Broks conceived the movie with director Ian Knox, and they completed the film with the help of a grant from the Wellcome Trust. In the film, Broks uses psychological testing, an updated MRI scan of Martino's brain, and other data, to arrive at tentative conclusions about the guitarist's well-known medical condition and his miraculous comeback as a jazz musician, spanning from the late 1970s into the 1980s. This is the most in-depth study of Martino's memory disorder and its implications yet to be done. In the process, Broks conducted himself with a rare combination of scientific objectivity and human compassion. Here are Broks' reflections soon after the filming was completed.
- Background and Filming
- Getting to Know Martino
- Martino's Memory Loss
- Broks on Broks
Background and Filming
All About Jazz: What is the history of your friendship and association with film director Ian Knox?
Paul Broks: Ian wrote me a letter sometime in 2004. He set out Pat's story, which I didn't know, and invited me to join him on the project. I didn't take much persuading. We became friends along the way. I admire Ian's vision and energy. He can do things I can't and I think it's good to recognize that in an artistic collaboration.
AAJ: How did you and Knox first get the idea for Martino Unstrung?
PB: It was Ian's idea. We talked first about developing a fictional treatment, but it was the availability of funding that tipped us toward documentary. It was my idea to approach the Wellcome Trust for funding. It seemed to me the Pat Martino story was perfect material for their Sciart programwhich encourages collaborations between artists and biomedical scientists. So we applied to Wellcome and here we are. They've been hugely supportive.
AAJ: When and under what circumstances did you first meet Martino?
PB: I first met Pat when he played at the Pizza Express jazz club in London in January 2006. Ian and I got together with Pat for a post-show beer and then we all met for lunch in Soho the following day.
AAJ: The film is done compassionately, yet it is almost brutally honest in some ways, for example with an MRI-scan of Pat's brain made explicitly for the film.
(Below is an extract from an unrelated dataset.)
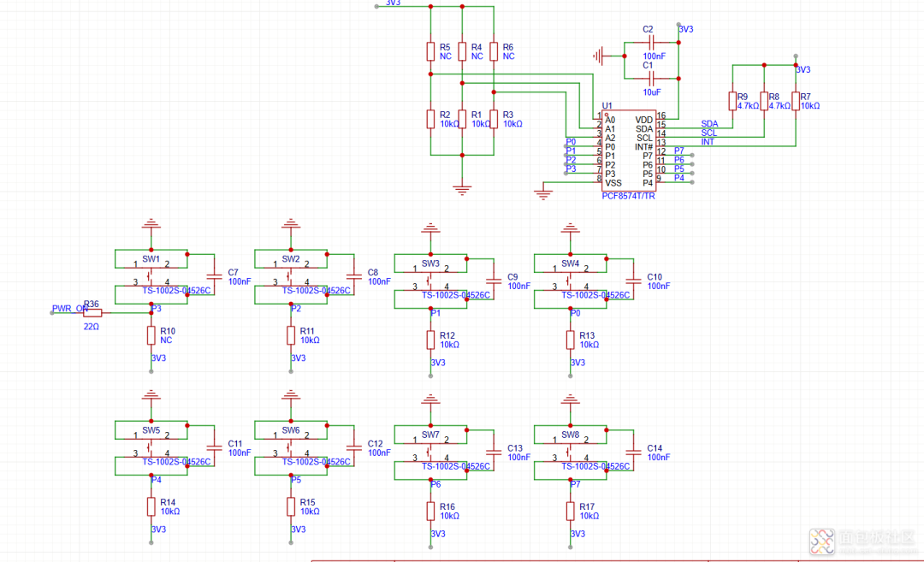The image size is (924, 562).
Task: Select capacitor C2 100nF symbol
Action: point(651,42)
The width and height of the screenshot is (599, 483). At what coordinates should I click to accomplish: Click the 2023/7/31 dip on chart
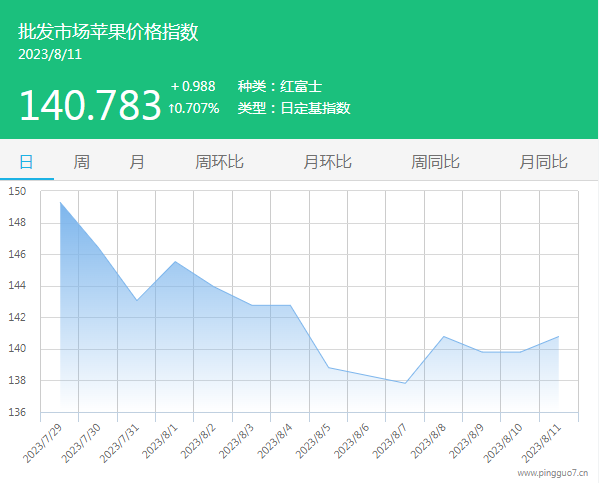pyautogui.click(x=136, y=300)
What led to such frankness, as opposed to what could have been an idealized or softened portrait of Pat?
align=center> Paul Broks with Martino's surgeon, Dr. Fred Simeone
PB: Pat was courageous in allowing us to make the film the way we did. We were clear right from the start that we saw the project as a three-way collaboration. Four-way for the times that the brilliant cinematographer Nyika Jansco was working with us. But it required a degree of trust on Pat's part that neither Ian nor I had to invest. We were not interested in doing a hagiographywhich would have been an artistic disservice to Pat - nor was there any temptation to sensationalize. Pat's story is sensational enough. He knew the kind of film we wanted to make and if at any stage he'd said he wasn't happy with the way things were going, we would have listened and taken stock. But the question never came up. Pat's approach to the film, I think, was somewhat like his approach to his music. Integrity is the word.
AAJ: What about the MRI?
PB: I saw the MRI scan as part of the continuing story. We really didn't know the extent of the surgery that Pat underwent. The original surgical records and CT brain images no longer exist and, in any case, brain imaging has moved on enormously since 1980. It seemed importantdare I say historically importantto establish definitively the condition of Pat's brain. What exactly was it that he'd recovered from?
This was, in fact, the first MRI scan that Pat had ever had and we ran a state-of-the-art volumetric procedure, measuring brain structure to a high resolution. Pat had undergone a CT (CAT scan) before his surgery, although not to my knowledge post-surgery. CT yields much less detailed images.
AAJ: What can you say in retrospect about Pat's aneurysm?
PB: In Pat's case, aneurysm is not quite the correct terminology, although it's often been referred to as such. An aneurysm is a balloon-like swelling in the wall of an artery. An arteriovenous malformation (AVM), which is what Pat had, is a tumorous (space-occupying) malformation of veins and arteries. Both are congenital (present from birth) and both are liable to hemorrhage, which indeed eventually happened in Pat's case. The neuropsychological significance in Pat's case is that his AVM was large and so quite likely led to some reorganization of brain function from an early age, perhaps with the right hemisphere taking charge of some functions that would ordinarily be controlled by the left. I speculate on this toward the end of the film. An aneurysm, being less bulky, would be less likely to result in reorganization of brain function.